Schmerz (Berlin, Germany)

[Article in German]
O Rommel, U Pern, M Tegenthoff, M Strumpf, M Zenz, J P Malin

Affiliations

  1. Neurologische Klinik, Ruhr-Universität, BG-Kliniken Bergmannsheil, Bürkle-de-la-Camp-Platz, D-44789 Bochum.

PMID: 12799869 DOI: 10.1007/s004829600006

Abstract

UNLABELLED: The aim of the present study was to examine the value of the sympathetic skin response (SSR) in the diagnosis of reflex sympathetic dystrophy (RSD).

PATIENTS AND METHODS: SSR was recorded in 20 normal subjects and in 24 patients with predominantly chronic RSD. In 3 patients with RSD, additional recordings of the SSR were performed before and several times after administration of local anaesthetics via a plexus catheter on the diseased side. SSR was recorded with standard EMG apparatus. Disc electrodes were positioned on the middle of the volar and dorsal surfaces of the hands and feet. Electrical stimuli were applied to the middle of the forehead at irregular intervals longer than 60 s.
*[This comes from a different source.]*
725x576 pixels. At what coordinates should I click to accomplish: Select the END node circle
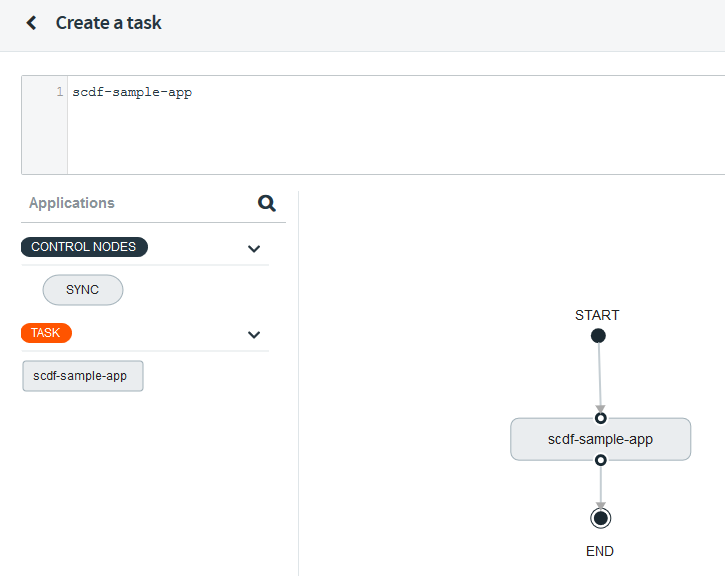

RESULTS: In normal subjects inter- and intraindividually different monophasic, biphasic and triphasic potentials without difference in the waveform between sides were recorded. SSR abnormalities were found in 15 patients with RSD and correlated with the severity of the disease. In patients with slight dystrophy SSR was predominantly normal, while in most of those with intermediate dystrophy differences in the SSR waveform between sides were observed. In the presence of severe dystrophy SSR amplitude was predominantly decreased on the affected side. Following the administration of local anaesthetics via a plexus catheter, the differences in SSR waveform became smaller in patients with initial distinct side difference of the waveform. However, differences in SSR amplitudes or latencies between sides were not affected.

CONCLUSIONS: Side differences in SSR waveform could be due to a mild, reversible unilateral sudomotor dysfunction, whereas differences in SSR amplitude or latency indicate more serious damage to sudomotor activity, possibly due to dysfunction of autonomic fibres. In patients with slight dystrophy sweat secretion is predominantly normal, while in severe dystrophy more serious damage to the sweat secretory system can be observed. SSR provides useful information on sudomotor dysfunction in patients with RSD. However, as there is no consensus on the clinical criteria for diagnosis of RSD, it is also not possible to determine the diagnostic value of SSR in the diagnosis of RSD.